The Nigerian tale of two oil blocks

Jul 05, 2007 02:00 AM

by Innocent Oparadike

Oil blocks 245 and 246 share location, derive their birth from a conscious effort to promote indigenous participation in the upstream oil sector and have been in the news in recent times. That about sums up their similarities.
The rest of their chequered history and the fate of their owners at the hands of the Obasanjo administration can be summed up in one phrase: changing fortunes.

At the inception of the Obasanjo administration in 1999 Chief Dan Etete was on self-exile and his oil block allocation had a question mark on it partly on account of its antecedents, and partly on the failure of the allottee to fully pay for the allocation fee also known as signature bonus. Not surprisingly revocation followed, and much later, litigation, here and abroad.
In contrast, in 1999, General Danjuma was Chief Obasanjo's chief promoter and kingmaker. His oil block allocation, according to the Christopher Kolade committee, was in order and fully paid for. The General became Chief Obasanjo's Minister of Defence, confidant and member of his kitchen cabinet. His allocation was intact and seemingly inviolate.

§ PROVIDED DATA:
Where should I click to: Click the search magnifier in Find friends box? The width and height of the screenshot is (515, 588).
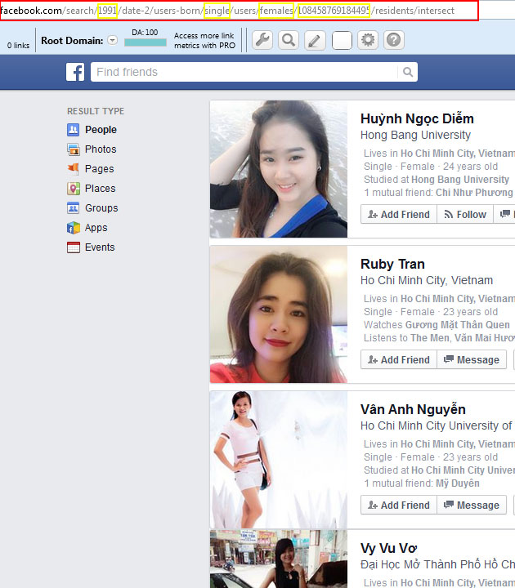[x=408, y=73]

§ AIM OF THE TASK: In the oil-blocks text above, which committee found General Danjuma's oil block allocation to be in order and fully paid for?

§ RESULT OF THIS TASK: The Christopher Kolade committee.